● **Extracted records**
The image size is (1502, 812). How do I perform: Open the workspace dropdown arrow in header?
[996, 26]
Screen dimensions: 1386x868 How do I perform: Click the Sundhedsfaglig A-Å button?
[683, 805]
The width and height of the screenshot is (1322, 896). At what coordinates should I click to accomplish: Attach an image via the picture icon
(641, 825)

● **Work to be completed**
The whole of the material above is to be restated exactly.

● **Task answer**
The image size is (1502, 812). How do I perform: Open the workspace dropdown arrow in header?
[996, 26]
Screen dimensions: 1386x868 How do I perform: Click the Sundhedsfaglig A-Å button?
[683, 805]
The width and height of the screenshot is (1322, 896). At what coordinates should I click to accomplish: Attach an image via the picture icon
(641, 825)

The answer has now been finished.